El presidente del Consejo de la Judicatura, Mario Godoy, compareció ante la Asamblea Nacional y acusó al correísmo de intentar tomar el control de la justicia a través del juicio político que se impulsa en su contra. Durante su intervención, Godoy también señaló al alcalde de Guayaquil, Aquiles Álvarez, y buscó centrar la discusión en el denominado caso Triple A.
Godoy habló durante más de una hora y quince minutos ante los legisladores, en un intento por deslindarse de las acusaciones formuladas por el juez anticorrupción Carlos Serrano. El presidente de la Judicatura expuso fechas y oficios para demostrar que, una vez conocida la situación del juez Serrano y su esquema de seguridad, realizó los pedidos correspondientes a las autoridades competentes.
Sin embargo, Godoy también cuestionó la labor del juez Serrano, a propósito de la renuncia que este presentó a su cargo. Indicó que dicha renuncia no puede ser aceptada de manera inmediata, ya que debe seguir un procedimiento administrativo.
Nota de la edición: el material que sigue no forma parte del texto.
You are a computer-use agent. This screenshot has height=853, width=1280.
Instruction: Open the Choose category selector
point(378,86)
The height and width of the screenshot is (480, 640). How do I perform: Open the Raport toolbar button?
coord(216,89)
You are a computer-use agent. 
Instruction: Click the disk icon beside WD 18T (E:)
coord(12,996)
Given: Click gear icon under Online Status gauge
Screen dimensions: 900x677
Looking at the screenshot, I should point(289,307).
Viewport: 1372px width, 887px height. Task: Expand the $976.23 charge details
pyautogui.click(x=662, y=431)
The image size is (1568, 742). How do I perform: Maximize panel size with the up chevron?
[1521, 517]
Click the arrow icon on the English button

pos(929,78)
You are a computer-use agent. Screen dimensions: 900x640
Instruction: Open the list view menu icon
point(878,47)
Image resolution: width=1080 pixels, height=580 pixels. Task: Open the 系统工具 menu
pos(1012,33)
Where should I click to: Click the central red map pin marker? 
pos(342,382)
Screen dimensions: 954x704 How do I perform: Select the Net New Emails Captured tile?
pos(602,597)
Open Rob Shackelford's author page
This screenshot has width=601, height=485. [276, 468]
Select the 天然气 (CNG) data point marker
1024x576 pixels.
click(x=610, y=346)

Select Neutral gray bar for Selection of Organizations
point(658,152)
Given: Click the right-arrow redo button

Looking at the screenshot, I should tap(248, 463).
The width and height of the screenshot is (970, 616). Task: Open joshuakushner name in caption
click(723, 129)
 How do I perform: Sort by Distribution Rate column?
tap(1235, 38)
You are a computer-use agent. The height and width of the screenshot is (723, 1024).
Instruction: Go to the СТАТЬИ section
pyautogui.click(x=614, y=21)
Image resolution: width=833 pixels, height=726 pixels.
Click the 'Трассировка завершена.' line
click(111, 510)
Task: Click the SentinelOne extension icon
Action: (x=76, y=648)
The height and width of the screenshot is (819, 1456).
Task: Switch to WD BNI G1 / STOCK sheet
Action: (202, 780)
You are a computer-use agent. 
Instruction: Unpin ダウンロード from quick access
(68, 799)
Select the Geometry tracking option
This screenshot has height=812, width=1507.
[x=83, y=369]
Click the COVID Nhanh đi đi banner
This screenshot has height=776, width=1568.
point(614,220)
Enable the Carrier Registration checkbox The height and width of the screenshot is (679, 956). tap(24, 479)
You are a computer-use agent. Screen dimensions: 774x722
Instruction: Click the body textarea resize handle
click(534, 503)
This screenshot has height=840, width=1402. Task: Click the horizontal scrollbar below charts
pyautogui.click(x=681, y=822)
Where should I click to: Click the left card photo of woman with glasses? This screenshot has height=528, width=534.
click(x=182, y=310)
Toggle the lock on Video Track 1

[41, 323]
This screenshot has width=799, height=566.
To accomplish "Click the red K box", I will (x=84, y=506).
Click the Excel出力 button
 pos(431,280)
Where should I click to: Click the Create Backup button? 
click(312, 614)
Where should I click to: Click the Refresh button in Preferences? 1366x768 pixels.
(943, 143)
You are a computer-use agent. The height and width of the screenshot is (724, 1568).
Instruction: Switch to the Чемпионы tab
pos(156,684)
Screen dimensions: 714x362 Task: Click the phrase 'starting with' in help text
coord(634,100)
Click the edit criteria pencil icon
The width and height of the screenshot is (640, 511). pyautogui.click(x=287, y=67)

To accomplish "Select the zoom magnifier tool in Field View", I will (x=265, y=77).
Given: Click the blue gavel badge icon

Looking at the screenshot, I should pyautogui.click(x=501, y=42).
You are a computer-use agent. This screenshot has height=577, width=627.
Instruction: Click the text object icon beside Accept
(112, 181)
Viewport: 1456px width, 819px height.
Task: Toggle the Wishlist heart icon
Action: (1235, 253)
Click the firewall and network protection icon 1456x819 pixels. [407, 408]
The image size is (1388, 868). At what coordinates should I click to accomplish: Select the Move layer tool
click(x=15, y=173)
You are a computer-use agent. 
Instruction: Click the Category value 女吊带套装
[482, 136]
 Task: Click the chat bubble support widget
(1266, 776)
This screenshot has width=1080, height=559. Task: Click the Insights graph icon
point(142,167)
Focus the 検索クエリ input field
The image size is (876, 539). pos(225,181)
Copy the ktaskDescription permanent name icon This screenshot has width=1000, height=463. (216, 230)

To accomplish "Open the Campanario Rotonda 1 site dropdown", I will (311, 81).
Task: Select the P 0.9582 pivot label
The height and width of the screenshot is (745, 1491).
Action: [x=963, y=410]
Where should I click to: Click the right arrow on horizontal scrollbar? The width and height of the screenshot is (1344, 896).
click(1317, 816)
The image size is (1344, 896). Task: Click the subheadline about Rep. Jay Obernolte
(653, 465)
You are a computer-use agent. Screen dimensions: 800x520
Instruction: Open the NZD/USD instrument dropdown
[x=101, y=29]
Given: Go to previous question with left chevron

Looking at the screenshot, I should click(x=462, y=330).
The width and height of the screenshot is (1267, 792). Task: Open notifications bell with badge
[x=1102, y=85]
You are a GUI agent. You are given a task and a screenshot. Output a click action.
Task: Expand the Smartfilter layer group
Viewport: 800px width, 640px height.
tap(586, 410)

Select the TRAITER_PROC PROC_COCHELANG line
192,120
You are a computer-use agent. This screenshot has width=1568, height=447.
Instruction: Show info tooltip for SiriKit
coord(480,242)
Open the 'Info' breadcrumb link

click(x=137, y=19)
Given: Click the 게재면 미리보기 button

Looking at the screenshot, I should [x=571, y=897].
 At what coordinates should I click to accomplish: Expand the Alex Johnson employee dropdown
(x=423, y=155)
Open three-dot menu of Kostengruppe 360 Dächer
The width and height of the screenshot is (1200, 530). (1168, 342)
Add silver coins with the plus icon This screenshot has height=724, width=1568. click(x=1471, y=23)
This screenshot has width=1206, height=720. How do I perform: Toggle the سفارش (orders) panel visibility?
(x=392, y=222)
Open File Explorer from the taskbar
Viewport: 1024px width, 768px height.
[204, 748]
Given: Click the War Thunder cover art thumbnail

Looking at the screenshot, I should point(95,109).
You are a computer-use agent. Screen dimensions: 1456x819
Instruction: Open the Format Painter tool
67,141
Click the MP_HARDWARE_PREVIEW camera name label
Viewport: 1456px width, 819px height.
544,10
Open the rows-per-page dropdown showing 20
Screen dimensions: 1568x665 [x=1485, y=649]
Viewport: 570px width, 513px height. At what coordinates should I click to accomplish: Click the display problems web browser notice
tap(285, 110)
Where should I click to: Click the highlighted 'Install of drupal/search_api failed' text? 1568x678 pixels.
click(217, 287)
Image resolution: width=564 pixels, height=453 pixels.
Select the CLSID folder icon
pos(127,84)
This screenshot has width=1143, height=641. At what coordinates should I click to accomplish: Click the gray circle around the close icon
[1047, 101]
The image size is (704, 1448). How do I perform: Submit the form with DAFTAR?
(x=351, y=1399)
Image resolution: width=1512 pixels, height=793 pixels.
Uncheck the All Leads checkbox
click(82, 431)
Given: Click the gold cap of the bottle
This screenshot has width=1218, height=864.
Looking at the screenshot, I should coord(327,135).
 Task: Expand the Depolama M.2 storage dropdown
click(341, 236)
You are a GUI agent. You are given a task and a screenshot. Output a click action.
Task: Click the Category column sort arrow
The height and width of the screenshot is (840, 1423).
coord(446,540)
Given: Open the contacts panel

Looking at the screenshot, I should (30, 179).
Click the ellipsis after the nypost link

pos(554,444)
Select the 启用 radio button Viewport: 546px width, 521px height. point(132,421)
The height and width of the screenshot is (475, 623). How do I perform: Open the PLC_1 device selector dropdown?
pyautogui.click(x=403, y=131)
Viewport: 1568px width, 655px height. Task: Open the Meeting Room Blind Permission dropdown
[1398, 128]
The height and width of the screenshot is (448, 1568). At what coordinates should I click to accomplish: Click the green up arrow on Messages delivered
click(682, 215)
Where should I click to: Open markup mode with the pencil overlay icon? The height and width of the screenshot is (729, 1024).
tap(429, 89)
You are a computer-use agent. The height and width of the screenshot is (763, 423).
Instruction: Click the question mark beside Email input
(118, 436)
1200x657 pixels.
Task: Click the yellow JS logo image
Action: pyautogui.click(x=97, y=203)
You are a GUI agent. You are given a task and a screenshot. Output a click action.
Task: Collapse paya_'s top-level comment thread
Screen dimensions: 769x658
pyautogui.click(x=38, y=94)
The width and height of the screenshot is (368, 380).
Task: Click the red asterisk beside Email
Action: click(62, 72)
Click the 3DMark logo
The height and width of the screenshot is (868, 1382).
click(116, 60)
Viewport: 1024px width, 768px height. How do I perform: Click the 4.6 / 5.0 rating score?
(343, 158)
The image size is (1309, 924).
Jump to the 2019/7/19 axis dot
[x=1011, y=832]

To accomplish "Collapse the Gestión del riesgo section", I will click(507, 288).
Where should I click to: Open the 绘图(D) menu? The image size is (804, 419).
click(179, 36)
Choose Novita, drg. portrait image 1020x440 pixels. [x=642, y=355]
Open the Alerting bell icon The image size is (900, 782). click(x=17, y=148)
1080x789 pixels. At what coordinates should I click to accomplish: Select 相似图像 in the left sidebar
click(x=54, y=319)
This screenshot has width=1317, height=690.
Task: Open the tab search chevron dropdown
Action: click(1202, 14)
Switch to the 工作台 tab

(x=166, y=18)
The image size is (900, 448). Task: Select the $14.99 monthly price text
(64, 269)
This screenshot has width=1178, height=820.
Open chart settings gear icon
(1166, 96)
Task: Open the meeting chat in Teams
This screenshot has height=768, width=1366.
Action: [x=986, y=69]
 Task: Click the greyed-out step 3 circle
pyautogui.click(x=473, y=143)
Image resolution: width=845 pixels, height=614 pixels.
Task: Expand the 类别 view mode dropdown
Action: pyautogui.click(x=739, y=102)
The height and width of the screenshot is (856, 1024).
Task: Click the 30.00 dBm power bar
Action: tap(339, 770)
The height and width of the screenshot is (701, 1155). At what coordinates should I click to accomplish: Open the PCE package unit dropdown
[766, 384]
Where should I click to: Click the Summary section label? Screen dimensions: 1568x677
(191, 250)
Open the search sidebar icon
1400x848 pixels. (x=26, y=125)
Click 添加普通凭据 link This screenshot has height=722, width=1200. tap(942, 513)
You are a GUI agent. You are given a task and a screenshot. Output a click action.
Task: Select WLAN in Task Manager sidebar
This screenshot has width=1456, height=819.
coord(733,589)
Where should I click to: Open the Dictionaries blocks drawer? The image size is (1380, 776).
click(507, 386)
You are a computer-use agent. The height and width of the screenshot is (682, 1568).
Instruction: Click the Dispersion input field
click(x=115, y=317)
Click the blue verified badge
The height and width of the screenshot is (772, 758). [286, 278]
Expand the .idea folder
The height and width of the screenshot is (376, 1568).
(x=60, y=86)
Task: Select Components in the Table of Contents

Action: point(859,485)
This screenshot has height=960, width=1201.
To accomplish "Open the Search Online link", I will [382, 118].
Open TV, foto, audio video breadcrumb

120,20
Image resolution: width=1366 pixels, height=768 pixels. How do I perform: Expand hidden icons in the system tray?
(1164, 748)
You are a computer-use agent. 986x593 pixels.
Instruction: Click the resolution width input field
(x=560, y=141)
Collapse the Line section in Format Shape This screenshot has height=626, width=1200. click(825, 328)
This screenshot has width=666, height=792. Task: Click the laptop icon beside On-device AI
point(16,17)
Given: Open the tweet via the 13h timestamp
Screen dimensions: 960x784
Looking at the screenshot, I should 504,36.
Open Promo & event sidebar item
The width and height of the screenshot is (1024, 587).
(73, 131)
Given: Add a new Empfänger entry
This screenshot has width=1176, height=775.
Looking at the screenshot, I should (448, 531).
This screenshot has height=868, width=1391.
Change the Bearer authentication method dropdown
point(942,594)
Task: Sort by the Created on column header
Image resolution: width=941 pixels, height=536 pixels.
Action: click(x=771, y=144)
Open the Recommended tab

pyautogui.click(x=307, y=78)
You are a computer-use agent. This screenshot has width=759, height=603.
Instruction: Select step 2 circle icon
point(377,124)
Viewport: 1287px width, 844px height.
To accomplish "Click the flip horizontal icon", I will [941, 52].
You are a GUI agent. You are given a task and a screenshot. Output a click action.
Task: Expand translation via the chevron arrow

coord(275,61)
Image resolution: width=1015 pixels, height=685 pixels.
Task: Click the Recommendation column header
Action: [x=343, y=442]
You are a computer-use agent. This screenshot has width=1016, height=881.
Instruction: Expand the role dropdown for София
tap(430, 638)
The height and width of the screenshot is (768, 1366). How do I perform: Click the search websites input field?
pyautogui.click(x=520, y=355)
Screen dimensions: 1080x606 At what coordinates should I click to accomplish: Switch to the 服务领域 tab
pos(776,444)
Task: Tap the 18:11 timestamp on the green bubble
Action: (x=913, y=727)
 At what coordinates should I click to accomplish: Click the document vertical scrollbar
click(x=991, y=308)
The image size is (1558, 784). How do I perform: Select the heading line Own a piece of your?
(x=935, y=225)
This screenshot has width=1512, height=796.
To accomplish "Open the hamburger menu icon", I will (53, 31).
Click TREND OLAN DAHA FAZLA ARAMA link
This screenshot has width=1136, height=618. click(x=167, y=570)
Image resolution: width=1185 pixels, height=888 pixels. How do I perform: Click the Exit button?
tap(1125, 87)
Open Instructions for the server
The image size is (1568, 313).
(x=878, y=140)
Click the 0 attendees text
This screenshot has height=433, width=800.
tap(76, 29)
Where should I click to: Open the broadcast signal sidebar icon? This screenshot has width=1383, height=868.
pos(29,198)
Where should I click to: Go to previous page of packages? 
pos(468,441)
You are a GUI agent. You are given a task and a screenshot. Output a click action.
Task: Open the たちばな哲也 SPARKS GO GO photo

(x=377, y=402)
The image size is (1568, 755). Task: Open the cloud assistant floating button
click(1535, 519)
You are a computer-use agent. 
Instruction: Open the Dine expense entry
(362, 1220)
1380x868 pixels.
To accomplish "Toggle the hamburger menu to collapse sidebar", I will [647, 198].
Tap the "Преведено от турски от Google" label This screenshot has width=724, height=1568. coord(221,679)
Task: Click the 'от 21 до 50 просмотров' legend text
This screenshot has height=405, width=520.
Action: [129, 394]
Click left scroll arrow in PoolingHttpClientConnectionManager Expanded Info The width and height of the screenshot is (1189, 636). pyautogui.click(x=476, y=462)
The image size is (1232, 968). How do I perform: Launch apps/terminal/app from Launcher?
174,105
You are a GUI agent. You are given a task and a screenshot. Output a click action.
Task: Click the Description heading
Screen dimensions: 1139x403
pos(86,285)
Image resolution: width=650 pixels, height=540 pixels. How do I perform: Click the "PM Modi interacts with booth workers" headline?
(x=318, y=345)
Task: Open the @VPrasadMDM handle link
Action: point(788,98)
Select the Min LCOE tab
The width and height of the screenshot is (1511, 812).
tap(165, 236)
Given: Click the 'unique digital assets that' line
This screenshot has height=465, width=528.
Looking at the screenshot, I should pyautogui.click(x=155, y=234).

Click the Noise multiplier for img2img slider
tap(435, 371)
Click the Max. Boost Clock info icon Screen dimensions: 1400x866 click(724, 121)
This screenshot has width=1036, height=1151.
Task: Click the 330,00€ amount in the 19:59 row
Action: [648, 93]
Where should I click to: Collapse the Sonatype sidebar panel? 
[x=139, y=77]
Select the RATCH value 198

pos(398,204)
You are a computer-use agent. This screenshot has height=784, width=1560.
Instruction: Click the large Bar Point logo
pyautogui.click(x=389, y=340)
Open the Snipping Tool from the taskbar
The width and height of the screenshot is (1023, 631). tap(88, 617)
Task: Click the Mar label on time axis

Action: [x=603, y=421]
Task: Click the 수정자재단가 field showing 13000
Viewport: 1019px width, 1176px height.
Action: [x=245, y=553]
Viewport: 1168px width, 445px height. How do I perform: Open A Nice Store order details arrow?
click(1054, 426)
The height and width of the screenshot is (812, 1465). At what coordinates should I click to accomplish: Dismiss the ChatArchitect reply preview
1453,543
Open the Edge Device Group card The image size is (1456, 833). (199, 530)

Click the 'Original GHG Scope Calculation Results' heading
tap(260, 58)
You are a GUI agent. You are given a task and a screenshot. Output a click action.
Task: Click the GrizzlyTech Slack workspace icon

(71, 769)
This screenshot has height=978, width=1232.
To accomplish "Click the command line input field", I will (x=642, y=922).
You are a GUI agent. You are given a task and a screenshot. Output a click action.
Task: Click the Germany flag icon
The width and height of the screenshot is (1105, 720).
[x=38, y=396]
Además, señaló que en el despacho del juez Serrano existen varios meses de retraso en la emisión de sentencias, lo que beneficiaría a algunas personas.
Dolores Vintimilla, esposa de Godoy, participó en la defensa del serbio Jezdimir Srdan durante la etapa preprocesal de un caso de lavado de activos. Godoy insistió en que Vintimilla nunca formó parte de la causa una vez que esta se inició formalmente.
Al final de su exposición, Godoy se refirió a la sugerencia del presidente de la República, Daniel Noboa, de que presente su renuncia. El funcionario judicial dijo que analizará esa recomendación, pero antes solicitó ser recibido en la Comisión de Fiscalización de la Asamblea, mostrándose abierto a la posibilidad de que se inicie un juicio político en su contra.
La comparecencia de Godoy ante la Asamblea Nacional se produce en medio de un tenso escenario político en Ecuador, donde el correísmo y el gobierno de Noboa se enfrentan por el control de la justicia. El presidente de la Judicatura ha sido acusado de intentar obstruir investigaciones y proteger a personas cercanas al poder, lo que ha generado una crisis institucional que amenaza con profundizarse.